Cholinergics: moderate interaction
Theoretically, simultaneous use of Huperzine A and cholinergic medications may increase the side effects of these drugs.
Precautions
Pregnant women: avoid
Insufficient data, avoid as a precaution.
Nursing women: avoid
Insufficient data, avoid as a precaution.
Contraindications
Epilepsy: prohibited
Theoretically, Huperzine A might exacerbate seizure disorders.

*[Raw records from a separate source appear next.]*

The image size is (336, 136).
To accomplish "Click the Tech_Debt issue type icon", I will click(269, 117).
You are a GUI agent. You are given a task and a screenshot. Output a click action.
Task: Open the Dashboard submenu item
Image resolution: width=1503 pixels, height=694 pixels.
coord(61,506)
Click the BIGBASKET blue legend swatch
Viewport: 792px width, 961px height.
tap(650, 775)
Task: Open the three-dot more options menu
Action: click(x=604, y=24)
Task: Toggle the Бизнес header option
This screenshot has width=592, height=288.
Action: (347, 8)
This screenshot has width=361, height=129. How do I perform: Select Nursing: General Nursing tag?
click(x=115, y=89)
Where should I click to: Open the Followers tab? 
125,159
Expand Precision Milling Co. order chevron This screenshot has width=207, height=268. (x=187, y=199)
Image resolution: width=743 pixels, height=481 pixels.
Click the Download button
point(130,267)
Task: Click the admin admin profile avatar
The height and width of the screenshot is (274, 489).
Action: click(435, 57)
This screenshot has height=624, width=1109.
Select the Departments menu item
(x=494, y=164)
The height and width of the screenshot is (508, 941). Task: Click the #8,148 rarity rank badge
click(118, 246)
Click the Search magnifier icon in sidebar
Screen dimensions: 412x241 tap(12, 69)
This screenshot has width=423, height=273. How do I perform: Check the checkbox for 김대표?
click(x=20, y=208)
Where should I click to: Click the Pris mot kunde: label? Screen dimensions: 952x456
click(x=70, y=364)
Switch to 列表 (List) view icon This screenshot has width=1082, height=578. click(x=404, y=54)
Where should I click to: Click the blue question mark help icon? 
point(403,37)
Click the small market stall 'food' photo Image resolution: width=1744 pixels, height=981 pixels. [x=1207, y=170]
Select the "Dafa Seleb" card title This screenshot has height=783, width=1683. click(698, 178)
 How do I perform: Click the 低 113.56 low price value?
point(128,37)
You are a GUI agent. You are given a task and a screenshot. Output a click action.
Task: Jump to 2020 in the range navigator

Intestinal obstruction: prohibited
Theoretically, Huperzine A might exacerbate gastrointestinal obstruction due to its pro-secretory effects.
Gastric ulcer: prohibited
Theoretically, Huperzine A might exacerbate gastroduodenal ulcers due to its pro-secretory effects. Huperzine A inhibits acetylcholinesterase (AChE) and may cause cholinergic adverse effects due to increased gastric acid secretions.